Title: The Power of the Prior: Improving Predictive Performance with Extra-data Knowledge
Standard approaches to classification and regression fail to utilize extra-data knowledge. Such knowledge can include class-specific descriptors, physical constraints, and exchangeability judgments. Using a number of examples, this talk will demonstrate the benefits and costs of harnessing such knowledge. The Bayesian paradigm proves especially convenient in this context.
Title: Identifying and Exploiting Ultrametricity
We begin with pervasive ultrametricity due to high dimensionality and/or spatial sparsity. How extent or degree of ultrametricity can be quantified leads us to the discussion of varied practical cases when ultrametricity can be partially or locally present in data. We show how the ultrametricity can be assessed in text or document collections, in time series signals, and in chemical information retrieval. We conclude with a discussion of ultrametricity in astrophysics, relating to observational cosmology.
Title: Data Mining and Network Models of Massive Datasets
In this talk we discuss new research directions in data mining - using network-based models for data analysis and decision making. In many practical situations, a real-world dataset can be represented as a large graph (network) with certain attributes associated with its vertices and edges. These attributes may contain specific information characterizing the given application, which often provides a new insight into the internal structure and patterns of the data. The considered examples include telecommunications, social networks, biomedicine, and finance.

· · ·

» **TASK 1**
Do the following statements agree with the talk abstracts? Answer yes or no for each, and quote the words of the abstracts that decide it.
(a) The ultrametricity talk covers assessing ultrametricity in chemical information retrieval.
(b) The talk on the prior says standard approaches to classification and regression make full use of extra-data knowledge.
(c) The examples in the talk on network models include astrophysics.
» **TASK 2**
Can you carry the talk abstracts on from the point where they stop?

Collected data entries

· · ·

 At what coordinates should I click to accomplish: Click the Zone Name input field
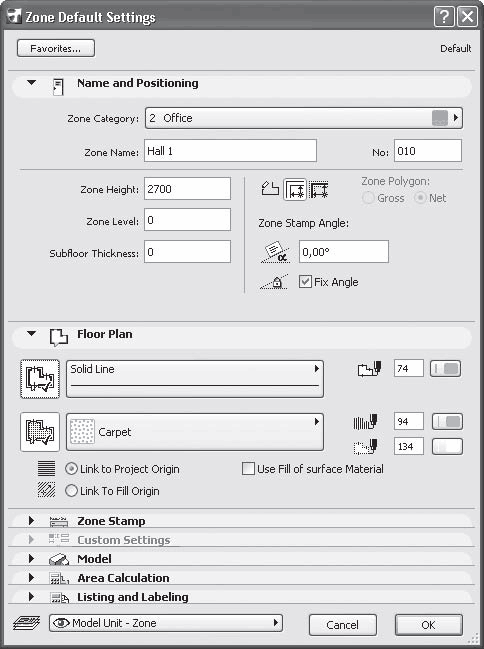230,151
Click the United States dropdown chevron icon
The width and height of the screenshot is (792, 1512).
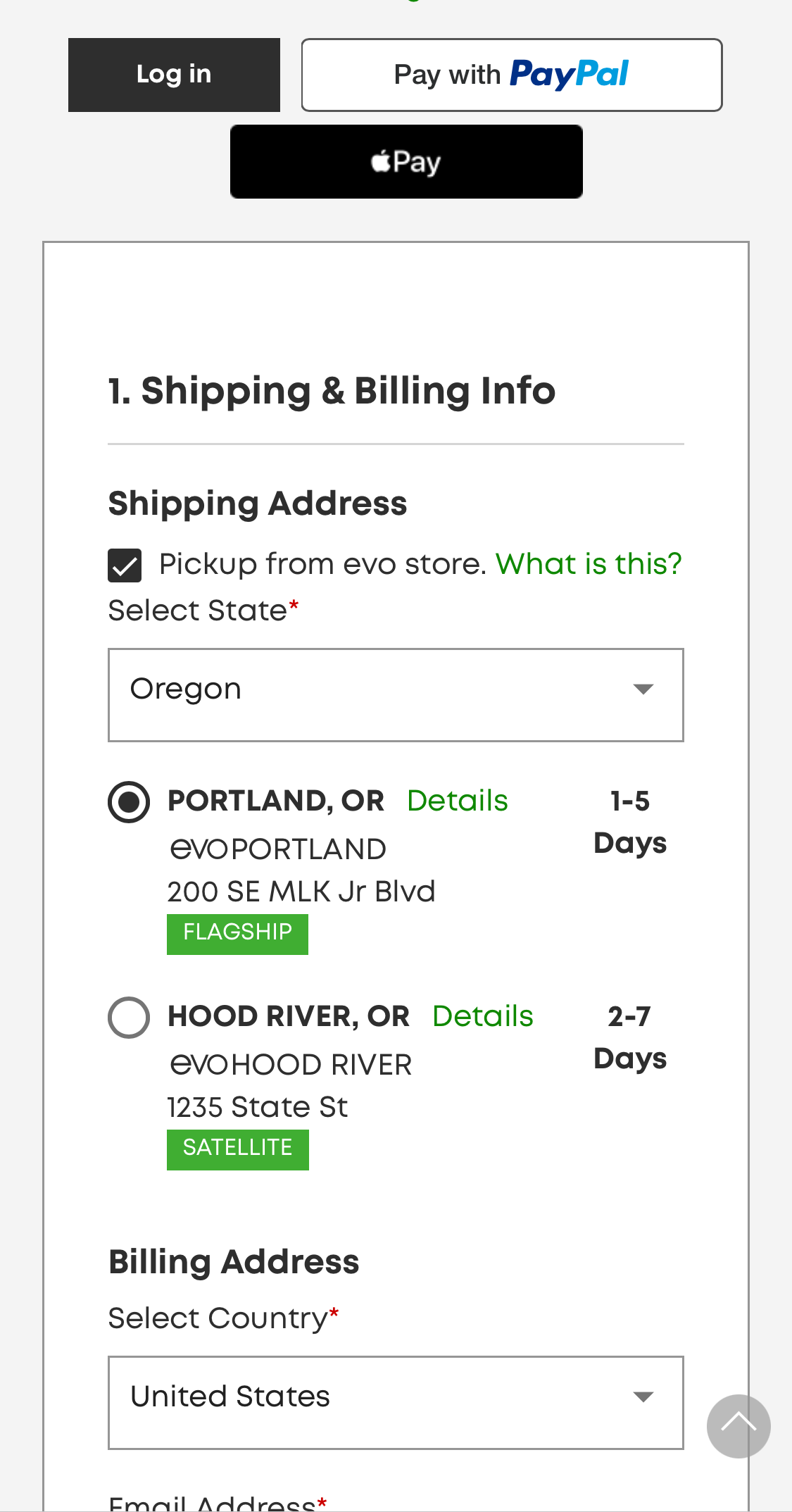(643, 1396)
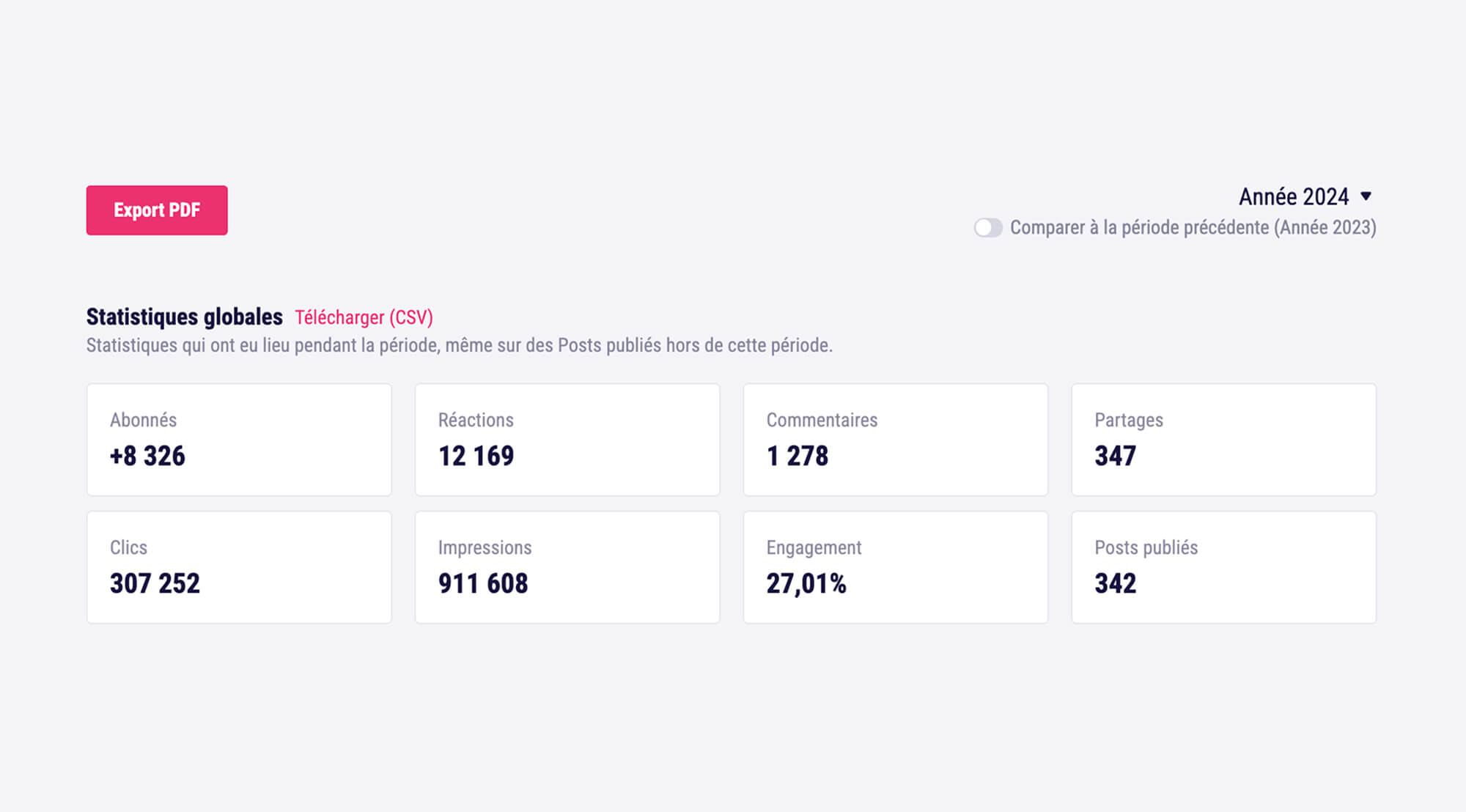This screenshot has height=812, width=1466.
Task: Enable the previous period comparison switch
Action: pyautogui.click(x=987, y=228)
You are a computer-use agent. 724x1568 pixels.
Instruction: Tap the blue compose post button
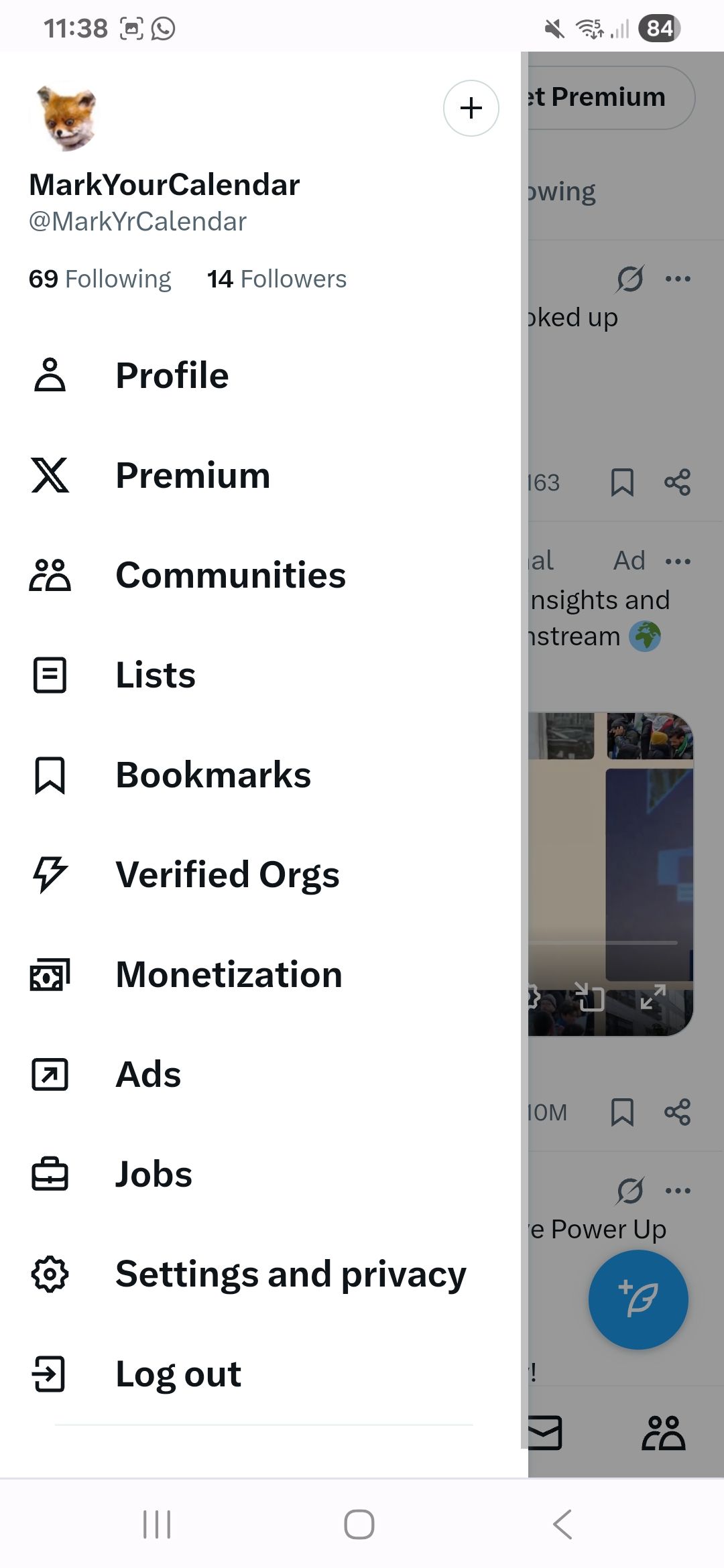click(x=638, y=1299)
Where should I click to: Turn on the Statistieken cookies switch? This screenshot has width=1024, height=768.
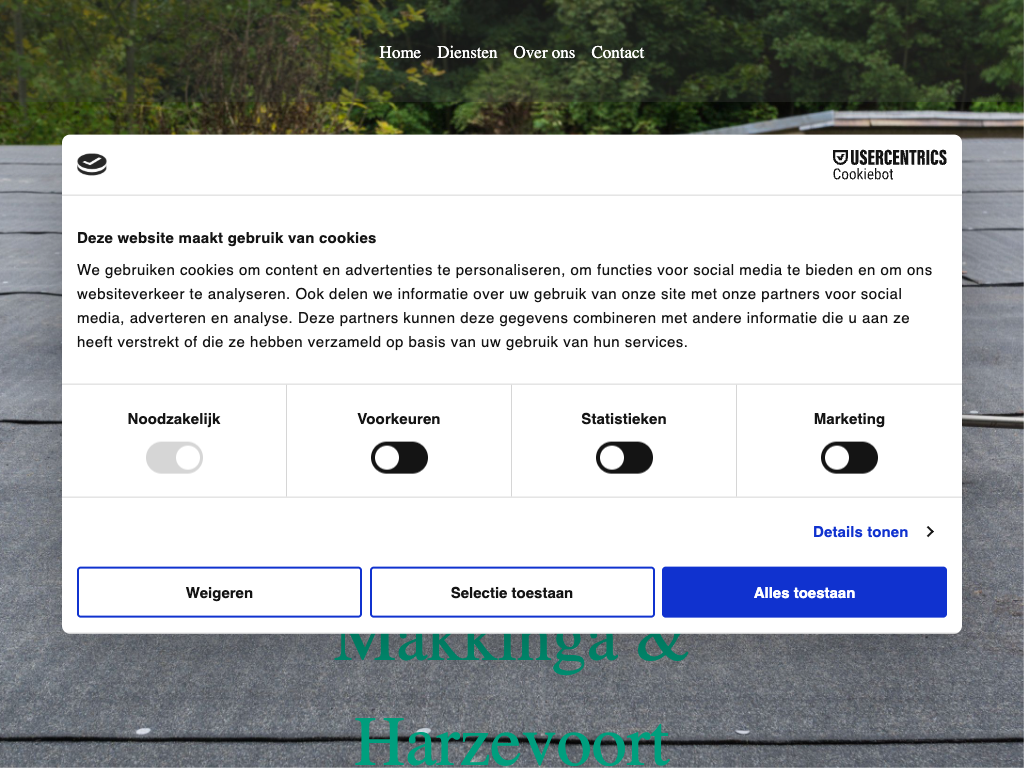[x=624, y=459]
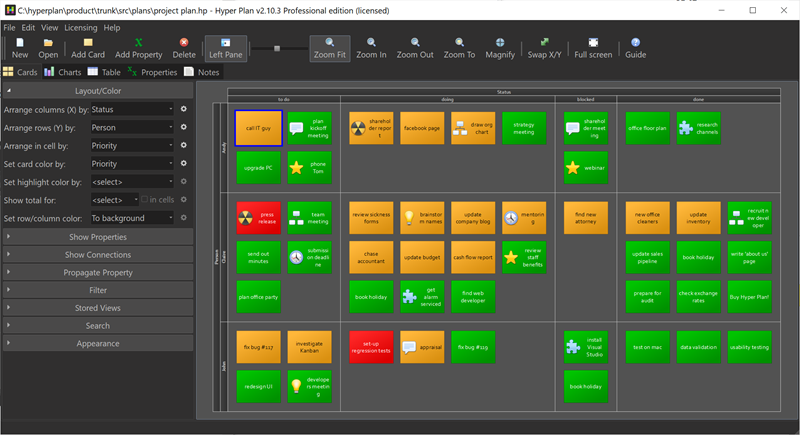Open the Appearance section header
The height and width of the screenshot is (435, 800).
click(x=98, y=343)
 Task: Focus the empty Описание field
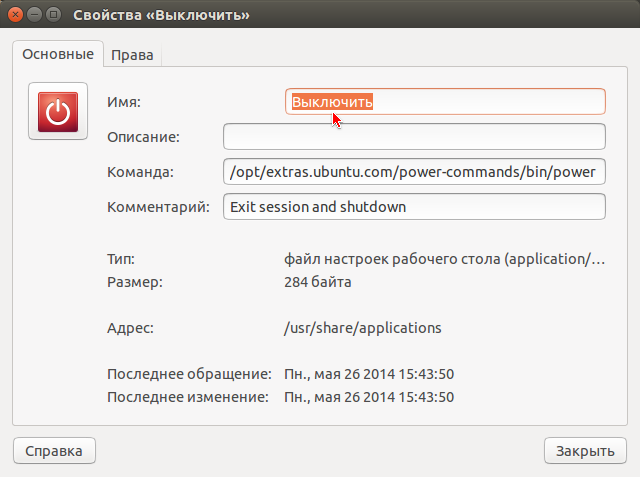[414, 137]
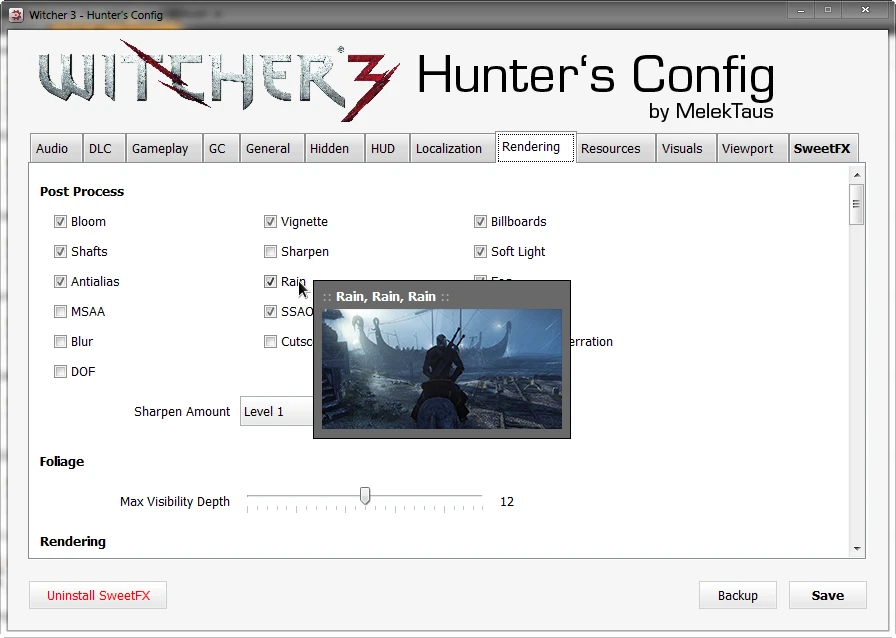The width and height of the screenshot is (896, 638).
Task: Open the SweetFX tab
Action: (823, 147)
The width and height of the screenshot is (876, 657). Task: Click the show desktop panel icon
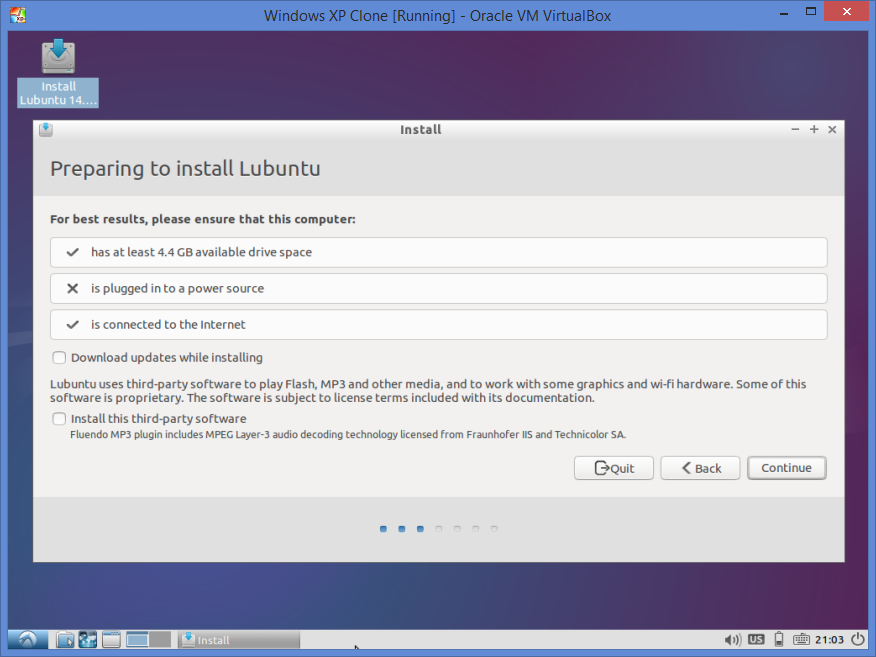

· · ·

» **EXPECTED OUTPUT 1**
(a) Yes: "We show how the ultrametricity can be assessed in text or document collections, in time series signals, and in chemical information retrieval."
(b) No: "Standard approaches to classification and regression fail to utilize extra-data knowledge."
(c) No: "The considered examples include telecommunications, social networks, biomedicine, and finance."

» **EXPECTED OUTPUT 2**
Title: Unsupervised Anomaly detection in Computer Security
Anomaly detection has been an active area of research in computer security for some time. There are now several commercial products that include anomaly detectors of one sort or another for network and host-based intrusion detection. We present an overview of anomaly detection used in computer security, and provide two examples of content-based anomaly detectors designed to detect suspicious network packets that may indicate a zero-day exploit. The PAYL Payload Anomaly Detector is based upon an efficient statistical analysis of content flows. Recent work has shown that PAYL may be blinded by mimicry attack. The Anagram anomaly detector is designed to resist such attacks. Either sensor is intended to be used not as a standalone detector but one of a correlated set of sensors.
Salvatore J. Stolfo is Professor of Computer Science at Columbia University. He received his Ph.D. from NYU Courant Institute in 1979 and has been on the faculty of Columbia ever since. (See http://www.cs.columbia.edu/~sal.) He has published extensively in the areas of parallel computing, AI Knowledge-based systems, Data Mining and most recently Computer Security and Intrusion Detection Systems. His research has been supported by DARPA, NSF, ONR, and numerous companies and state and federal agencies.